Instructions

  • (2 min) Go in small groups (breakout rooms) of 2-3 people.
  • (10 min) Half of the groups will do Activity 1 (small mammals) and the other half will do Activity 2 (birds).
  • Register your answers in the collaborative document.
  • (10 min) Discuss answers with the whole group.
  • (3 min) Start doing Activity 3 individually.

Activity 1

Improving Messy Data: Mammals data set

A lot of real data isn’t very tidy, mostly because most scientists aren’t taught about how to structure their data in a way that is easy to analyze.

Download this untidy version of some of the Portal Project Teaching Database data, which includes information on the site, date, species identification, weight and sampling plot (within the site) for some small mammals.

Think about what could be improved about this data and write down answers to the following questions:

  1. Describe five things about this data that are not tidy and how you could fix each of those issues.

  2. Could this data easily be imported into a programming language or a database in its current form?

  3. Do you think it’s a good idea to enter the data like this and clean it up later, or to have a good data structure for analysis by the time data is being entered? Why?


Activity 2

Improving Messy Data: Birds data set

MS Excel is a visual data medium–a spreadsheet. People naturally use the variety of visually oriented tools available, as well as their own intuition of how to organize data, when digitizing field notes or data forms into Excel.

This visual intuition breaks down when the data captured in the spreadsheet need to be accessed by data software for summary or analysis. Things people can gloss over without losing meaning become serious impediments to understanding for most software. Thus the challenge for the data manager inside each biologist is to think like a computer when handling data.

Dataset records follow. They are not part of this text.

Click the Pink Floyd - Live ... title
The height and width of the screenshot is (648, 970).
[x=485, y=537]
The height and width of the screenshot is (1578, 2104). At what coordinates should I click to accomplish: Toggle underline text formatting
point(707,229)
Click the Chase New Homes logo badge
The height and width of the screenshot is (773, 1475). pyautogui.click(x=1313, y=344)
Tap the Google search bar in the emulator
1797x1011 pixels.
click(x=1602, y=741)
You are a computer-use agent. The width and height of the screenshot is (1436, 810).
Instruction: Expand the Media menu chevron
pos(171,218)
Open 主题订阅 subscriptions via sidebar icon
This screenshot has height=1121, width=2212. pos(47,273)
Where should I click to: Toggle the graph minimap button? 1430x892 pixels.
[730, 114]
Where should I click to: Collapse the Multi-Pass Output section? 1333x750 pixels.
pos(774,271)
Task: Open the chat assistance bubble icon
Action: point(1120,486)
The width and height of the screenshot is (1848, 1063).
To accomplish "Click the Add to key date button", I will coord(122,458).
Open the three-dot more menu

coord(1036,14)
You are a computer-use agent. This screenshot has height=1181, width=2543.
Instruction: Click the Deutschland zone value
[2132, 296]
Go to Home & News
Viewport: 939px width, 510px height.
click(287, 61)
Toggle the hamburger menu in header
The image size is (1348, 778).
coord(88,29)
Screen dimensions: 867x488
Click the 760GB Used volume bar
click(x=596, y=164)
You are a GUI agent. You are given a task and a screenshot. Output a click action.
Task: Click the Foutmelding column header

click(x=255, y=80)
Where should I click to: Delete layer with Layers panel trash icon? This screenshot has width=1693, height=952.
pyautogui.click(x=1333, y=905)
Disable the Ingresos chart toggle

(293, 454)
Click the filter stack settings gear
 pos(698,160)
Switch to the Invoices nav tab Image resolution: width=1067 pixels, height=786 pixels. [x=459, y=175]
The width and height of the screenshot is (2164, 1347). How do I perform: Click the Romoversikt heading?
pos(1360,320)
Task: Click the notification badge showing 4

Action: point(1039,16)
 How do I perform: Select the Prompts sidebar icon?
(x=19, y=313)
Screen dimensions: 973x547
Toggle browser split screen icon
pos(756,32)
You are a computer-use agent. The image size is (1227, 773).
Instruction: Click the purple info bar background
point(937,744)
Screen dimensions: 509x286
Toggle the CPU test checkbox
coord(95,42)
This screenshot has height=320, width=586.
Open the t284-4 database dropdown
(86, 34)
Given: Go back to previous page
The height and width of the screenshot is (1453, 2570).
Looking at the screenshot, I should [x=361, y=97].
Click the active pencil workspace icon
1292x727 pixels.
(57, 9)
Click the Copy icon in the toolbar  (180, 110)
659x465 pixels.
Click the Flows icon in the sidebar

Imagine you have been asked to help out a colleague, a well-trained birder who has been sampling some of Minnesota’s Wildlife Management Areas (WMA). Download the bird dataset containing some of data from two years of this survey work. Note that there are multiple tabs in this spreadsheet. Write down your answers in the collaborative document.

  1. Find the mean and variance of the number of birds observed per species for each WMA (a) in each year and (b) across years.

  2. Think about what could be improved about this data. With a partner or in a small group, identify five things about this data that cause problems when trying to summarize or analyze these data.

    What would you do to fix each of those issues?

  3. Evidently between the 2016 and 2017 field season, your birder colleague heard something about long versus wide data and switched up the data entry. Do you prefer one or the other approach? How would you combine the two?


Activity 3: Extra

Watch the video “Data validation in Excel”.

For additional tips, read the lesson “Quality Assurance and Control in Excel”.

Refer to the bird dataset about which your colleague asked for assistance.

You decide to create a new data pipeline from scratch for the 2018 field season. Create a spreadsheet in Excel for data entry.

Be sure to use the data validation criteria to prevent some of the challenges you identified with the data earlier. The goal is to prevent obviously wrong values from being entered, and to create homogenous data columns.

Some examples of things to try:

  1. Year must be an integer with a value in the study period.
  2. Site should be one of the WMAs.
  3. Species should be one of the identified list.
  4. Dates should be standardized, and units should be specified.

Save this file as yourname_WMA_bird_data_entry.xlsx.